- Interactive map of Kotta
- Country: India
- State: Kerala
- Dist: Pathanamthitta/Alappuzha
- Panchayat: Aranmula/Mulakkuzha
- PIN: 689 504
- ISO 3166 code: IN-KL

= Kotta, India =

Kotta is a village situated near the Pamba River in Kerala, India. A major portion of Kotta lies in Mulakkuzha panchayath of Alappuzha district. But some parts lie in Aranmula panchayath of Pathanamthitta district. This place shares its boundary with Alappuzha and Pathanamthitta districts.

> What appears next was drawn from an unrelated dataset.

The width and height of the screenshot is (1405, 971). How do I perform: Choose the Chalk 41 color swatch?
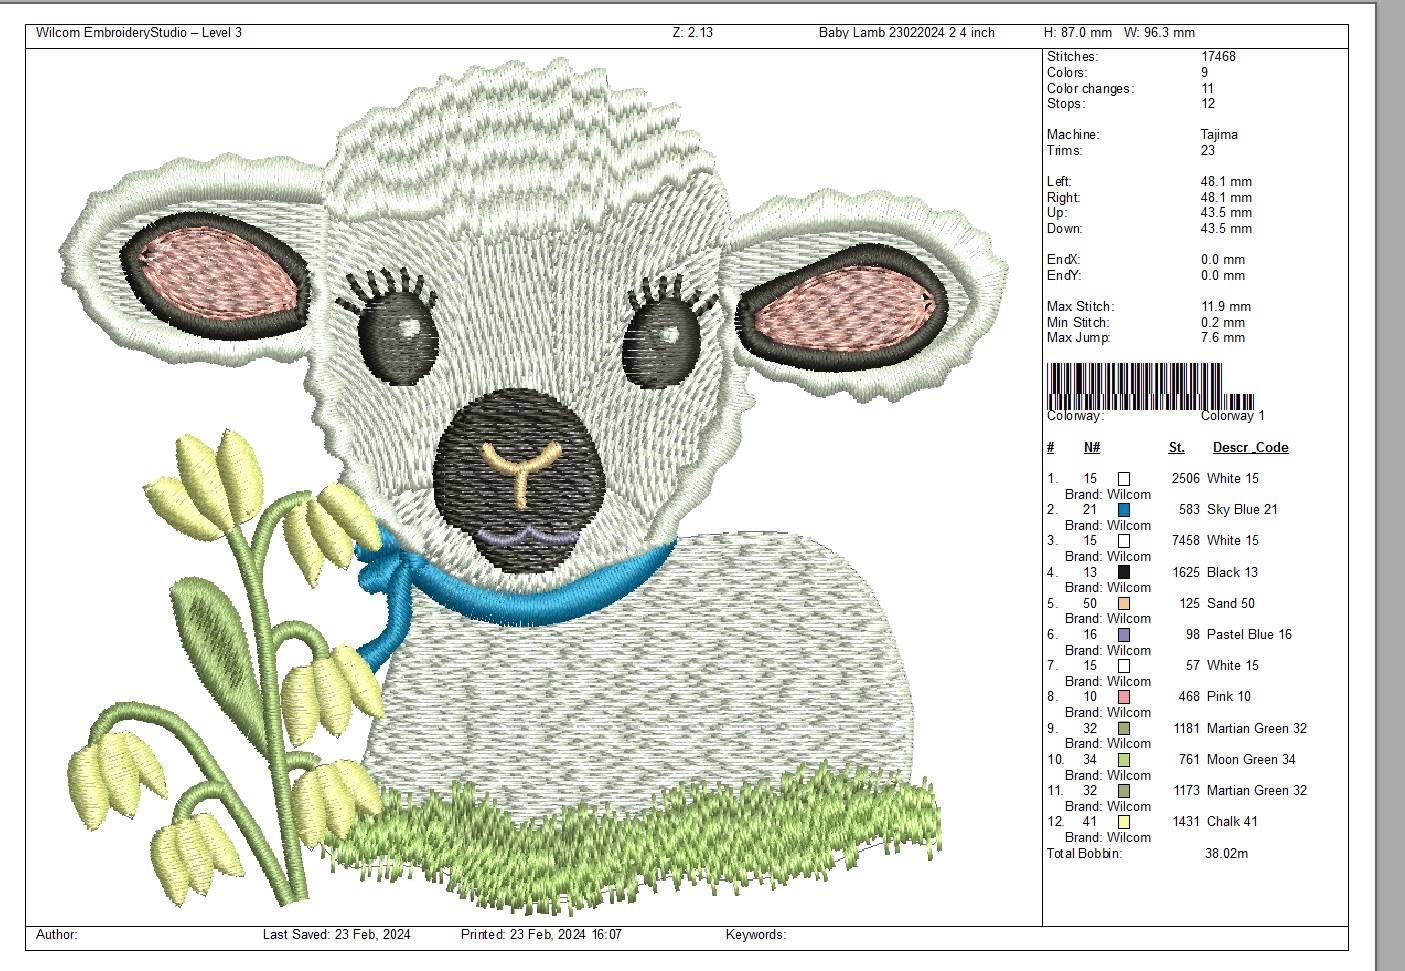tap(1124, 822)
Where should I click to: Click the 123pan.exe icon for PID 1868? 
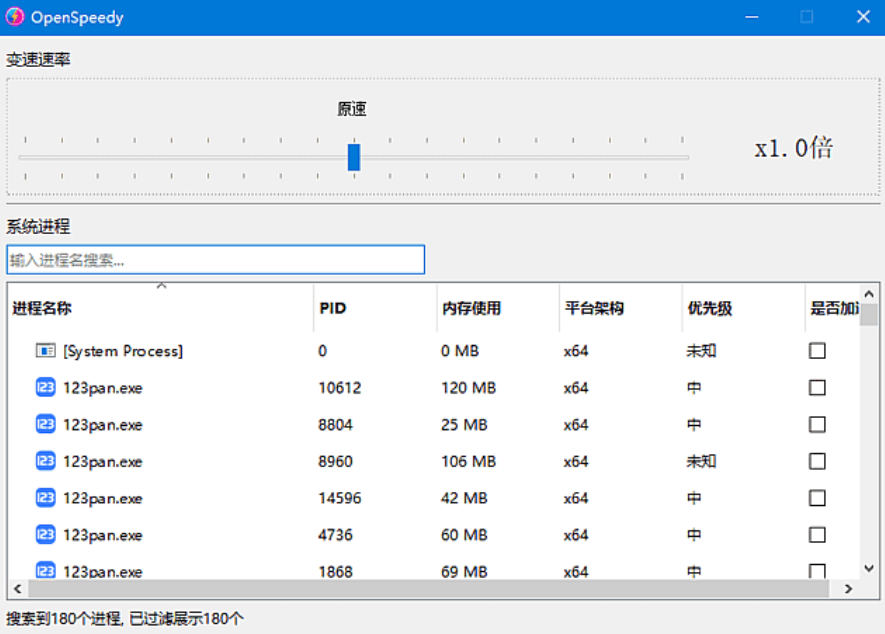tap(44, 571)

Kottas family from greece is originally from Kerala, India. They moved to greece in April 1760.

==Location==
Kotta is located 7 km south-west of Chengannur and 20 km east of Pathanamthitta. The Chengannur-Pathanamthitta Road passes through Kotta.

==Landmarks==
Kotta is home to the Kotta Gandharvamuttom Mahadeva Temple (TDB), Kotta Devi Temple, Guru Mandiram, the Marthoma Church, and Prabhuram Mills Ltd. (owned by the Kerala State Textiles Corporation).M.H.M Hypermarket&Provision store, Nissi Auto Service Station. Canals are also present in this village with an aqueduct.